I needed to know what is the fastest way to rotate an Image in Python.
There is no such question asked or answered to my knowledge in Stack Overflow, so I decided to run an experiment and find out the answer. That is why I would like to share the result with you:
#we will compare which method is faster for rotating a 2D image
#there are four major libraries for image handling and manipulation
#PIL
#OpenCV
#SciPy
#skimage
import numpy as np
import PIL
import cv2
import matplotlib.pylab as plt
from PIL import Image
from scipy.ndimage import rotate
from scipy.ndimage import interpolation
import scipy
from skimage.transform import rotate
#get data :
PIL_image = Image.open('cat.jpg')
#image = cv2.imread('bambi.jpg') #read gray scale
array_image = np.array(PIL_image)
Define a function for each module:
def rotate_PIL (image, angel, interpolation):
#PIL.Image.NEAREST (use nearest neighbour), PIL.Image.BILINEAR (linear interpolation in a 2×2 environment), or PIL.Image.BICUBIC
return image.rotate(angel,interpolation)
def rotate_CV(image, angel , interpolation):
#in OpenCV we need to form the tranformation matrix and apply affine calculations
#interpolation cv2.INTER_CUBIC (slow) & cv2.INTER_LINEAR
h,w = image.shape[:2]
cX,cY = (w//2,h//2)
M = cv2.getRotationMatrix2D((cX,cY),angel,1)

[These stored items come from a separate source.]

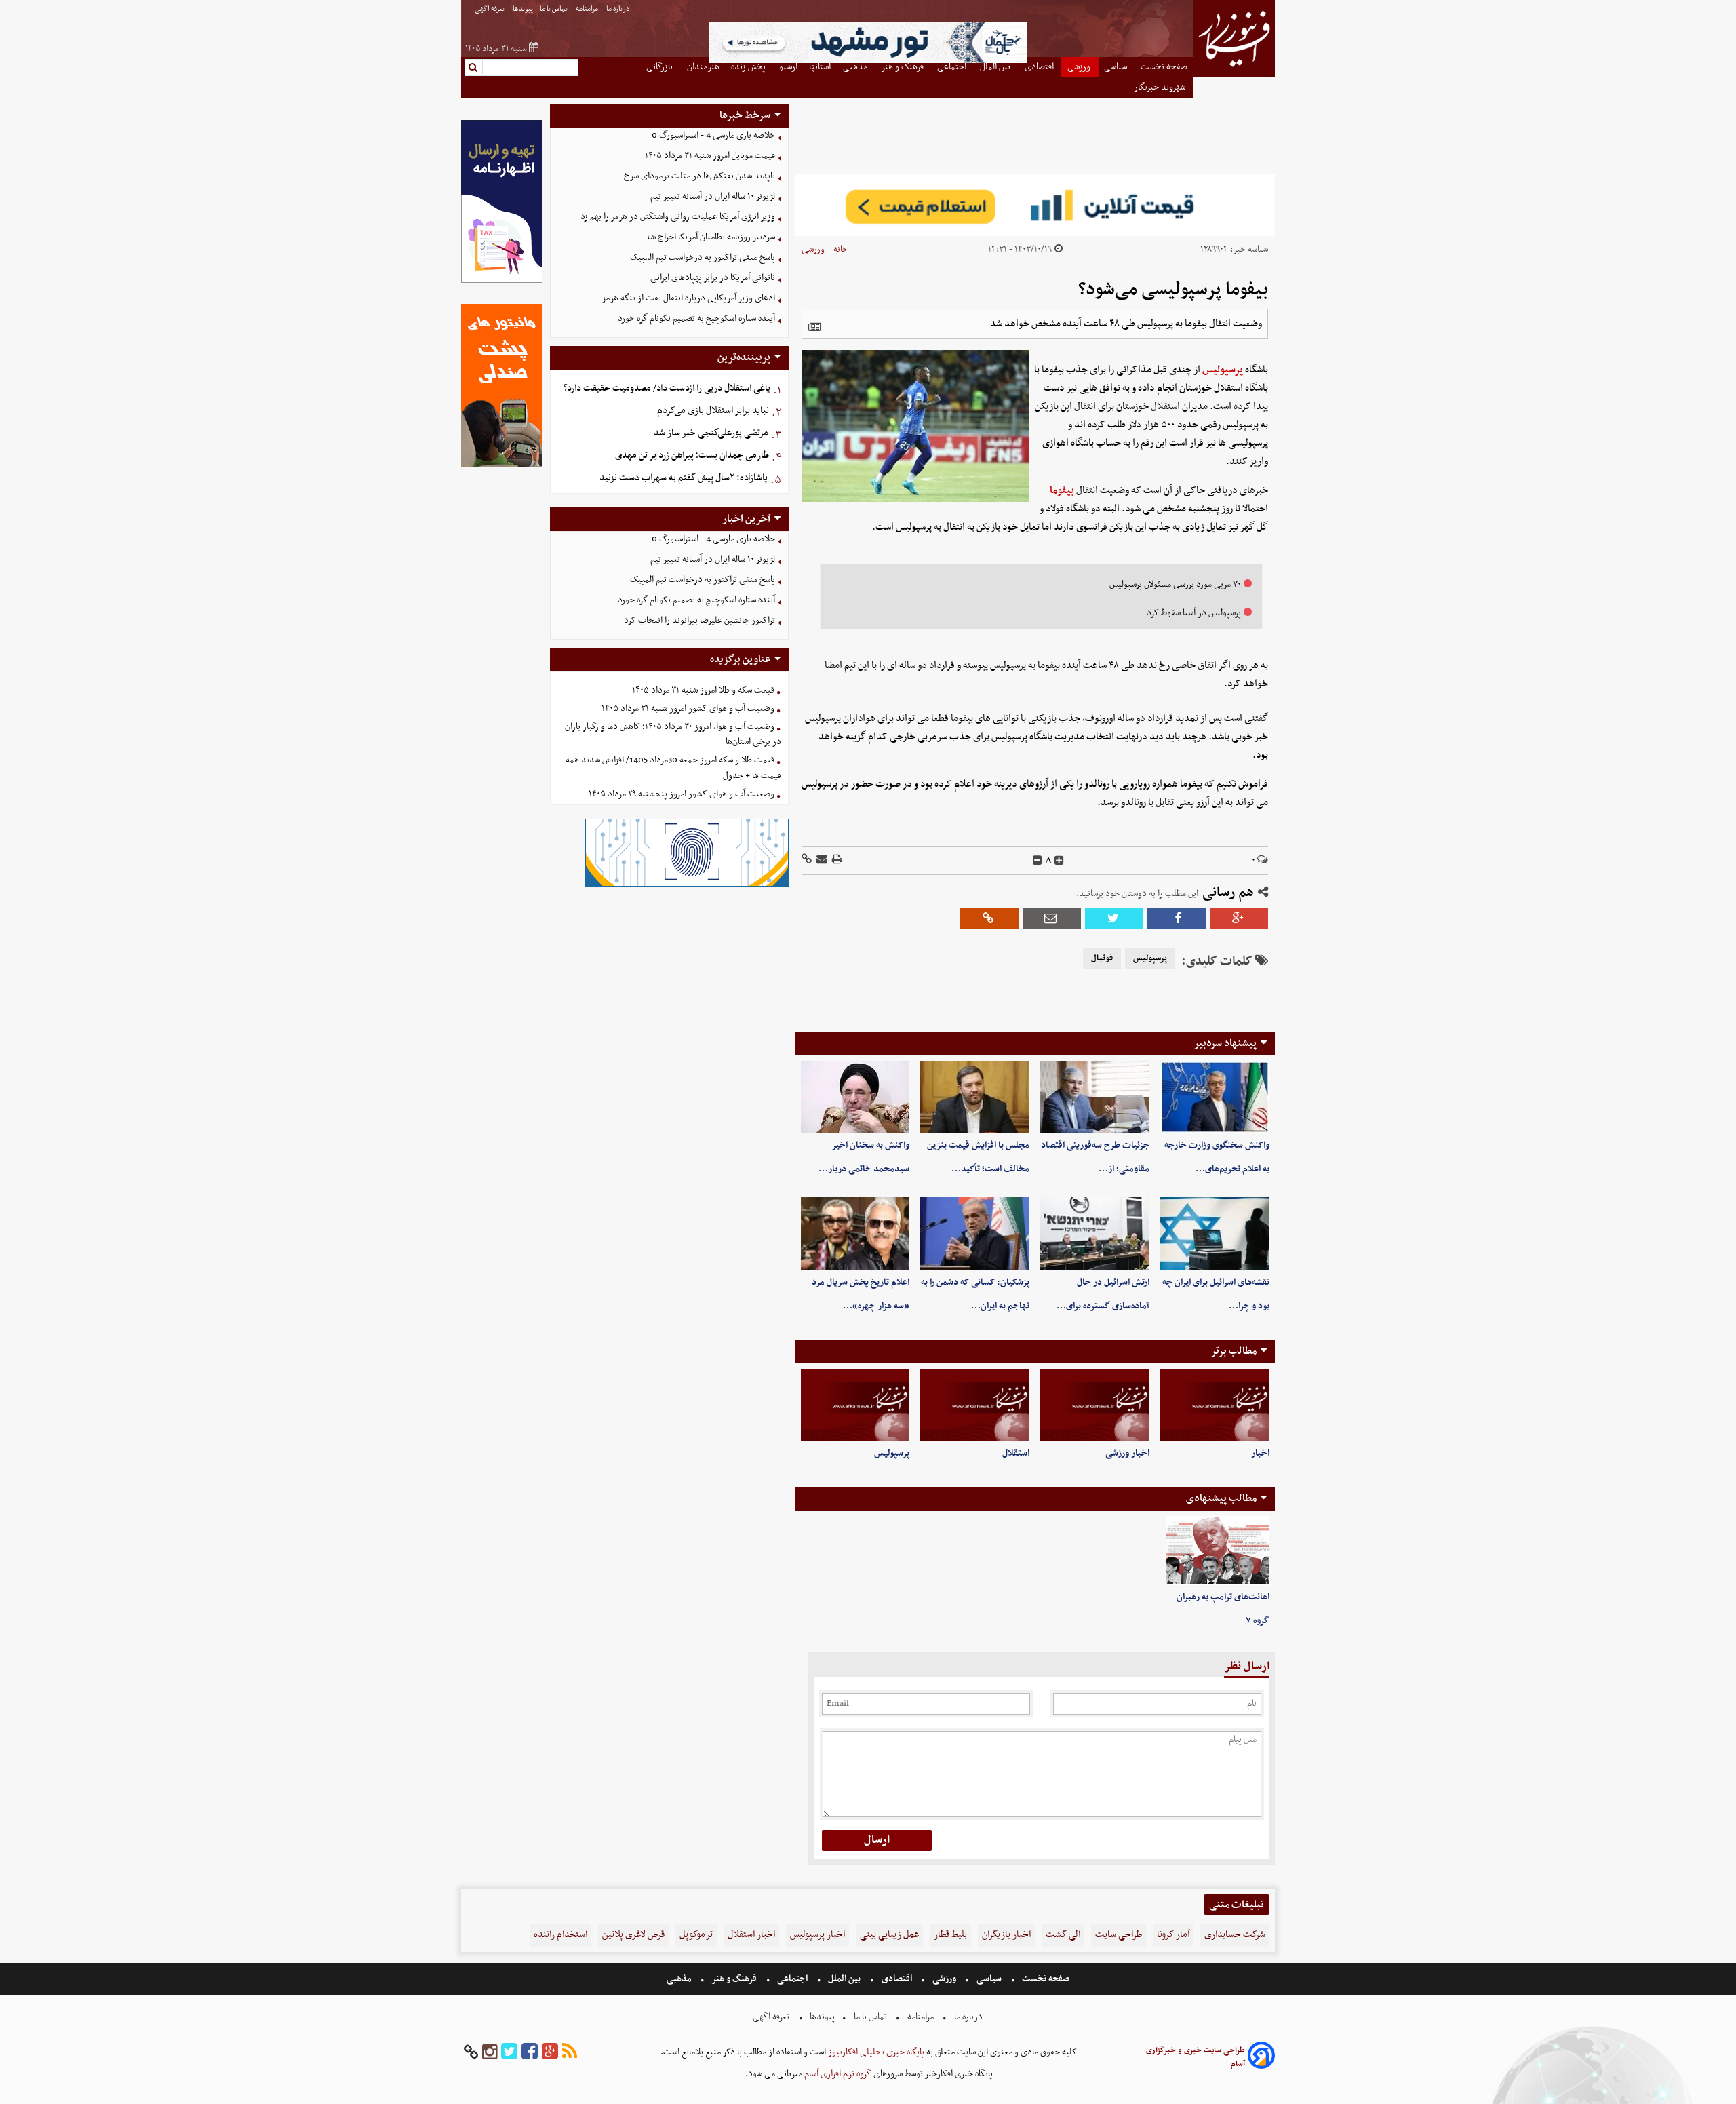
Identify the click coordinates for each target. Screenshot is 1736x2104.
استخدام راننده (560, 1934)
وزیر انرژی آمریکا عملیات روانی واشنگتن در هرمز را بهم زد (677, 217)
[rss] (569, 2052)
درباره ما (618, 9)
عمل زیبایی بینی (889, 1934)
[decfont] (1037, 861)
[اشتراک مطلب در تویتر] (1114, 918)
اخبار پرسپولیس (817, 1934)
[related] (814, 327)
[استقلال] (974, 1405)
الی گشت (1063, 1934)
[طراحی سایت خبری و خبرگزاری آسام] (1261, 2057)
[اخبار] (1214, 1405)
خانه (840, 249)
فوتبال (1102, 958)
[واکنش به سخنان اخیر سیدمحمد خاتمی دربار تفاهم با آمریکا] (855, 1097)
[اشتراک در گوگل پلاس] (1239, 918)
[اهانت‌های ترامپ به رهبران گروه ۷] (1217, 1550)
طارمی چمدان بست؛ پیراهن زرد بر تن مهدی (692, 455)
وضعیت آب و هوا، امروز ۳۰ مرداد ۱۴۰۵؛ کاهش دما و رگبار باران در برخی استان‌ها (673, 734)
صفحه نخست (1044, 1979)
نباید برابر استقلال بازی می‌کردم (713, 410)
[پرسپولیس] (855, 1405)
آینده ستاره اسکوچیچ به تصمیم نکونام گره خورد (696, 318)
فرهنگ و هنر (734, 1979)
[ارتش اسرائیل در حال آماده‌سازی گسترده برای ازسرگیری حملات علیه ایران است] (1094, 1233)
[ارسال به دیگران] (820, 860)
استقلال (1015, 1453)
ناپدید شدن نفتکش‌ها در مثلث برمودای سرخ (699, 176)
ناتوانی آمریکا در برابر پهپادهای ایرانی (712, 278)
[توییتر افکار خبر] (509, 2052)
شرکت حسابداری (1234, 1934)
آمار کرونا (1173, 1934)
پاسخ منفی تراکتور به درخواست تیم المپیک (702, 257)
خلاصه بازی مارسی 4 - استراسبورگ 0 (713, 135)
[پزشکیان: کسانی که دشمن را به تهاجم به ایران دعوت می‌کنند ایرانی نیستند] (974, 1233)
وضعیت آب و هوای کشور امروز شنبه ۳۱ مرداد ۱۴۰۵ (687, 708)
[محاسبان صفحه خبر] (501, 281)
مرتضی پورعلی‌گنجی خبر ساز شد (711, 433)
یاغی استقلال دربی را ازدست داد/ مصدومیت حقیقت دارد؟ (667, 388)
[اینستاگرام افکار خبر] (489, 2052)
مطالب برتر (1233, 1351)
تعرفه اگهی (490, 9)
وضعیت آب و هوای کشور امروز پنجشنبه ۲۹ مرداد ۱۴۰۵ (681, 794)
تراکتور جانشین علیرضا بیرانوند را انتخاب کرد (699, 620)
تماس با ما (554, 9)
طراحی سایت (1118, 1934)
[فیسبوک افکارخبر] (529, 2052)
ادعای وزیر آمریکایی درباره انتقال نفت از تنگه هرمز (688, 298)
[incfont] (1059, 861)
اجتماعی (792, 1979)
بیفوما (1062, 490)
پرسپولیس (1222, 369)
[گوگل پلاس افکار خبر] (550, 2052)
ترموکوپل (696, 1934)
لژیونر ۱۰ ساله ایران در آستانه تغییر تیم (712, 196)
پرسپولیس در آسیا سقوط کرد (1194, 613)
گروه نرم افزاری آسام (836, 2074)
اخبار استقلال (751, 1934)
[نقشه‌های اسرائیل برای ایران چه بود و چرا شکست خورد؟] (1214, 1233)
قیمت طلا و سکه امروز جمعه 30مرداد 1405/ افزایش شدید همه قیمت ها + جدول (673, 767)
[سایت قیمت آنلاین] (1035, 205)
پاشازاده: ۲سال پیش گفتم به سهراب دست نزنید (683, 477)
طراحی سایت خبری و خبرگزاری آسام (1195, 2057)
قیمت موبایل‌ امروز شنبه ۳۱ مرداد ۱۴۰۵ (710, 155)
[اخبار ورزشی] (1094, 1405)
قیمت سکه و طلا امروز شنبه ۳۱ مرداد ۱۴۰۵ (703, 690)
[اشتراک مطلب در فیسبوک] (1176, 918)
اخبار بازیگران (1006, 1934)
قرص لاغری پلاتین (633, 1934)
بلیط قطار (950, 1934)
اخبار (1260, 1453)
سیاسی (989, 1979)
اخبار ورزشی (1127, 1453)
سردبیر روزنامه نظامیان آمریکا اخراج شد (710, 237)
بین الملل (844, 1979)
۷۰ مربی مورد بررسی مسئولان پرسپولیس (1175, 584)
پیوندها (523, 9)
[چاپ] (836, 860)
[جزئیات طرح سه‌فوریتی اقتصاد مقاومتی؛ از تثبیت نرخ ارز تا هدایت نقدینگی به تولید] (1094, 1097)
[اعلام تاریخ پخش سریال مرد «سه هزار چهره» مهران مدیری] (855, 1233)
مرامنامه (587, 9)
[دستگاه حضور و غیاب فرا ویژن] (687, 884)
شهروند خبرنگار (1160, 87)
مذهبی (680, 1979)
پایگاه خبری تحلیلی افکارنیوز (875, 2052)
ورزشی (813, 249)
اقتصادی (897, 1979)
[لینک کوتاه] (807, 860)
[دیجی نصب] (501, 465)
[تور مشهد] (868, 61)
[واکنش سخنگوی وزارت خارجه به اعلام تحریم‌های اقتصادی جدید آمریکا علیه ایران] (1214, 1097)
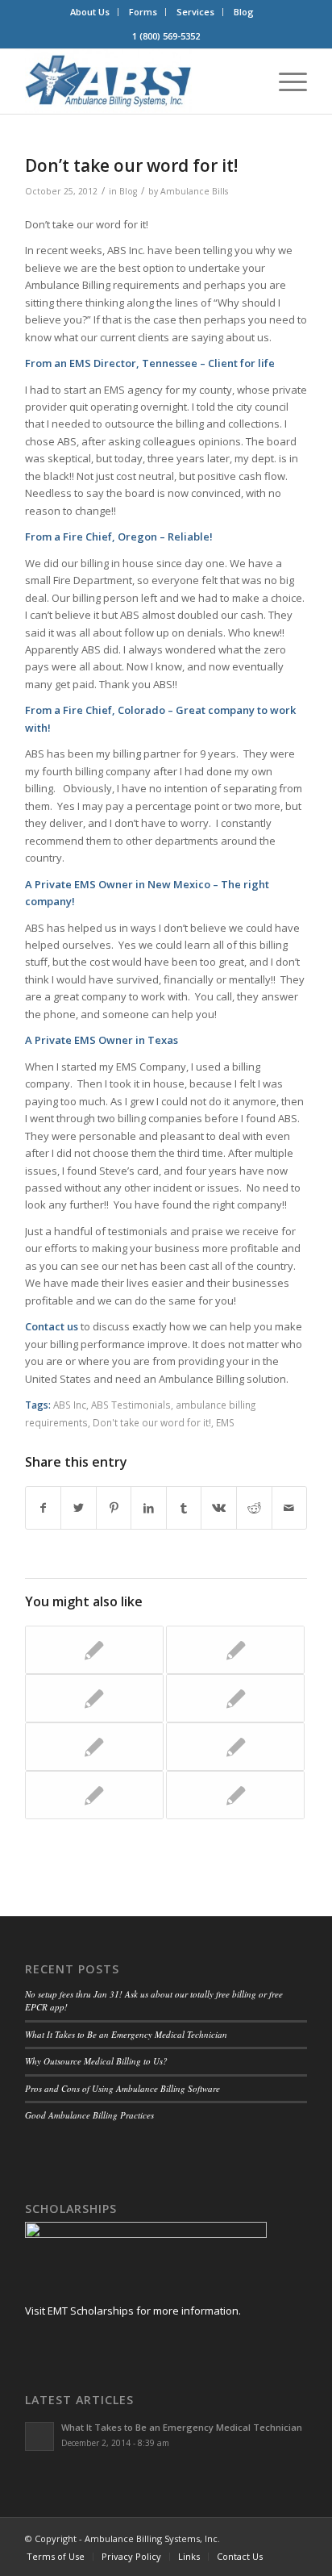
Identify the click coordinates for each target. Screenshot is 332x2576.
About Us (90, 12)
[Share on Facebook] (43, 1508)
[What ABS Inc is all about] (235, 1746)
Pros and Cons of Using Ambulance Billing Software (122, 2088)
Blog (244, 12)
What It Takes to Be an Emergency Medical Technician (126, 2034)
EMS (225, 1422)
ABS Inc (69, 1404)
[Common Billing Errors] (94, 1746)
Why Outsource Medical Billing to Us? (96, 2061)
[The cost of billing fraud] (94, 1698)
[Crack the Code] (235, 1698)
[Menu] (285, 81)
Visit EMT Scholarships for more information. (133, 2310)
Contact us (51, 1326)
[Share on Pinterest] (114, 1508)
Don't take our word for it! (152, 1422)
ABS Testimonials (131, 1404)
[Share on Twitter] (78, 1508)
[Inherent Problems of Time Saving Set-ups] (94, 1650)
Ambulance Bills (194, 191)
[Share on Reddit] (254, 1508)
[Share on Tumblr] (184, 1508)
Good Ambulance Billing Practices (89, 2115)
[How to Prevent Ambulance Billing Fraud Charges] (235, 1795)
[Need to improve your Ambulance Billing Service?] (94, 1795)
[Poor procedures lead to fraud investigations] (235, 1650)
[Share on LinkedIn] (148, 1508)
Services (195, 12)
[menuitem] (90, 12)
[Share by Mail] (289, 1508)
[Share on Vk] (218, 1508)
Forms (143, 12)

rotated = cv2.warpAffine(image,M , (w,h),flags=interpolation)
return rotated
def rotate_scipy(image, angel , interpolation):
return scipy.ndimage.interpolation.rotate(image,angel,reshape=False,order=interpolation)
Use timeit to find out which is fastest , PIL , Open CV or Scipy:
%timeit rotate_PIL(PIL_image,20,PIL.Image.NEAREST)
%timeit rotate_CV(array_image,20,cv2.INTER_LINEAR)
%timeit rotate_scipy(array_image,20,0)
The result came out to be:
975 µs ± 203 µs per loop (mean ± std. dev. of 7 runs, 1000 loops each)
3.5 ms ± 634 µs per loop (mean ± std. dev. of 7 runs, 100 loops each)
36.4 ms ± 11.6 ms per loop (mean ± std. dev. of 7 runs, 10 loops each)
There is a twist though - this was for a jpeg file and PIL just crushed the other two libraries. However I am working mainly with large raw images in TIFF format, so I also decided to test TIFF files:
#test for TIFF image
#get data :
PIL_image = Image.open('TiffImage.tif')
#image = cv2.imread('bambi.jpg') #read gray scale
array_image = np.array(PIL_image)
%timeit rotate_PIL(PIL_image,20,PIL.Image.NEAREST)
%timeit rotate_CV(array_image,20,cv2.INTER_LINEAR)
%timeit rotate_scipy(array_image,20,0)
65.1 ms ± 9.35 ms per loop (mean ± std. dev. of 7 runs, 10 loops each)
38.6 ms ± 6.91 ms per loop (mean ± std. dev. of 7 runs, 10 loops each)
344 ms ± 43.3 ms per loop (mean ± std. dev. of 7 runs, 1 loop each)
Which means OpenCV does a better job in TIFF file formats than our clear winner for JPEG files.
If anybody happens to know the reason, or if anyone has similar experiments, please share here. I think this will be a nice public document for comparison.
Also, please let me know if you think my experiment is not valid, or could be improved, for any reason.